The rumor-mill has been adamant that a 2017 iPhone model—dubbed by the press a Tenth Anniversary iPhone because the original iPhone was announced and released in 2007—will adopt power-saving organic light-emitting diode (OLED) display technology and feature an all-new industrial design.
Japanese outlet Nikkei is now reporting that iPhone contract manufacturer Foxconn is developing both OLED displays (Foxconn bought Sharp earlier this year) and glass casings to secure orders for the Tenth Anniversary iPhone in 2017.
People familiar with the developments say Foxconn “has been trying glass chassis since last year,” with another sourced opining that it’s only “natural that Foxconn is trying to come up with glass chassis as the capabilities to provide more components will bolster its standing within the supply chain and help with more orders.”

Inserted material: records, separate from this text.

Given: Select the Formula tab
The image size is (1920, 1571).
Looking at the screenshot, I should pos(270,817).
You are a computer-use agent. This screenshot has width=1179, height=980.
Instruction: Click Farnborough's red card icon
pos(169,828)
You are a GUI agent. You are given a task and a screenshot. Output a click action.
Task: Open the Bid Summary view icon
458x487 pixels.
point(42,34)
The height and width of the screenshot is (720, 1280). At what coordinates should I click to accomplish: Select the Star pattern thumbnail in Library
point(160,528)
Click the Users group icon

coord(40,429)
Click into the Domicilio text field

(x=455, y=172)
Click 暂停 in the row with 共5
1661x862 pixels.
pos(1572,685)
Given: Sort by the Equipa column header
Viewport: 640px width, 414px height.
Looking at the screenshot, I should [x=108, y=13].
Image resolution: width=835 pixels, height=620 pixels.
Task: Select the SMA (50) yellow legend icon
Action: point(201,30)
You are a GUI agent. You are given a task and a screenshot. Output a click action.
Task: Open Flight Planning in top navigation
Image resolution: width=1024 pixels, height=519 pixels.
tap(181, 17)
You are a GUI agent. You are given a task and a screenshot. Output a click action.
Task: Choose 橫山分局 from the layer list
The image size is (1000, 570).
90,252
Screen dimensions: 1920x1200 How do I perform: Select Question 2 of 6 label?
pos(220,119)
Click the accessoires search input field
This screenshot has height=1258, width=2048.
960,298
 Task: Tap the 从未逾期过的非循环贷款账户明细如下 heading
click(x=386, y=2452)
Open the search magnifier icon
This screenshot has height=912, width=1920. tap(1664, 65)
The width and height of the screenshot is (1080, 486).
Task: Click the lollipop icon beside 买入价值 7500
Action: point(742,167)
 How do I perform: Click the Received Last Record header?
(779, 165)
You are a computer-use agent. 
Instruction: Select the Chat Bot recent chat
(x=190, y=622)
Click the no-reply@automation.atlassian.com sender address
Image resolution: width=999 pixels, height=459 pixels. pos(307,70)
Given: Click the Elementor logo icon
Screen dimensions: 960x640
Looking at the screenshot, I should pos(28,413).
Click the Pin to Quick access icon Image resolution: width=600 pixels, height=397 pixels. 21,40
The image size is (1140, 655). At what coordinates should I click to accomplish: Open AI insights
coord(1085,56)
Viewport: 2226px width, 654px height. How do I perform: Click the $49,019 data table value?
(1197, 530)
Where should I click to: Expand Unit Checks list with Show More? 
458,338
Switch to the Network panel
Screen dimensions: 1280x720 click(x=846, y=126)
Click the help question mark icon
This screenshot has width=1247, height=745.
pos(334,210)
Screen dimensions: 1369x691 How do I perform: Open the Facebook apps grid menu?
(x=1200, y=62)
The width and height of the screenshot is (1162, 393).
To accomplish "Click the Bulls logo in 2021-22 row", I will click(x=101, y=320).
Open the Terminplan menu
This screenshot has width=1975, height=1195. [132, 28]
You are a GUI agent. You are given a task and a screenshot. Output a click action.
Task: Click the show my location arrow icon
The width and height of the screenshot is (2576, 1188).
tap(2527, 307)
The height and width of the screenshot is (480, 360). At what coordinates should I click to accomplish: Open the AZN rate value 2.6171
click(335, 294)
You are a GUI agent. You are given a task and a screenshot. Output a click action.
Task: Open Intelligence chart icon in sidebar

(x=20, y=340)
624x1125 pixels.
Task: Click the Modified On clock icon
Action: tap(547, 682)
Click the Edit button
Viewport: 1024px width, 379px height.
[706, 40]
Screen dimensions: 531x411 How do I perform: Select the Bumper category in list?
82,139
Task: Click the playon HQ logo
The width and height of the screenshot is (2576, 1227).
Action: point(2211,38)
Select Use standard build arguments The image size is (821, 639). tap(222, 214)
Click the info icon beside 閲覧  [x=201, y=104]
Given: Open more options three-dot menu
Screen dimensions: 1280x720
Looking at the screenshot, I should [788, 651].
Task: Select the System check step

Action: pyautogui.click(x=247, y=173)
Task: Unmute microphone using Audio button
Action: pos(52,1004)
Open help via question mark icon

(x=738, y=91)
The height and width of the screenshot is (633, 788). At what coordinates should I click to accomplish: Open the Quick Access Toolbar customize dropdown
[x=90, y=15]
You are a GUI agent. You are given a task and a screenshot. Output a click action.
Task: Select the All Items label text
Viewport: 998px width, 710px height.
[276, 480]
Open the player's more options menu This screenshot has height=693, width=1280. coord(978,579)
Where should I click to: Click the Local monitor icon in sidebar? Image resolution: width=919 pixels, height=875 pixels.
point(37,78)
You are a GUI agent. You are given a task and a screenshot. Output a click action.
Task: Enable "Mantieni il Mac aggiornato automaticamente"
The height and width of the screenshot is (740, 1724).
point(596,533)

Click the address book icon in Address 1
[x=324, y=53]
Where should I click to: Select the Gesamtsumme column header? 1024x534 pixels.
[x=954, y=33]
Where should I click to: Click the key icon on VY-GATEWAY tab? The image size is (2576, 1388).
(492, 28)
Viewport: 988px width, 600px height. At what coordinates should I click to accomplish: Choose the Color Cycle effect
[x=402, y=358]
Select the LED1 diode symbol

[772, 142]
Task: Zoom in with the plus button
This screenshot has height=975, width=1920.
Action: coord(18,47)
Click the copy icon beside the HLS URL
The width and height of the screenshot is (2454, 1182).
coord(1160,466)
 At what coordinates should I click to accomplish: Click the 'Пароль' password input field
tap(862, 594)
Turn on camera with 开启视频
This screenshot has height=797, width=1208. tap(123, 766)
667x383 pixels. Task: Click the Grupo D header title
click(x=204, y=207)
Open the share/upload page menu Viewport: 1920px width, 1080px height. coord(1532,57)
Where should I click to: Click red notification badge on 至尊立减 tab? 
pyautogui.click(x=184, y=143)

Nikkei says Foxconn, which assembles Apple products, is now a key metal casing supplier for the Cupertino firm. The Taiwanese manufacturer “dominates” metal casing for the iPhone 6s Plus, the upcoming iPhone 7 Plus and iPhone SE, as per Nikkei.
KGI Securities analyst Ming-Chi Kuo expects major design changes for the iPhone’s 2017 refresh around an all-glass casing with a metal frame and advanced OLED panels, infusing the most profitable product the world has ever seen with fresh design and bright, power-saving (OLED doesn’t require backlight) display technology with excellent readability and high contrast even under direct sunlight.
Kuo predicted the phone would have narrow bezels providing a “more comfortably grip,” with a 2017 5.8-inch iPhone model with an OLED display potentially replacing the current 5.5-inch iPhone 6s Plus with its 5.5-inch TFT-LCD screen.
Apple pundit John Gruber, who runs the Daring Fireball blog, recently heard scuttlebutt that the Tenth Anniversary iPhone might actually feature an edge-to-edge display that would somehow integrate Touch ID fingerprint verification, a front-facing camera and other components into the screen itself.
Curiously, Allen Horng, the chairman of Catcher Technology, which also builds casings for Apple products, claimed there would only be one iPhone model to use a glass chassis next year.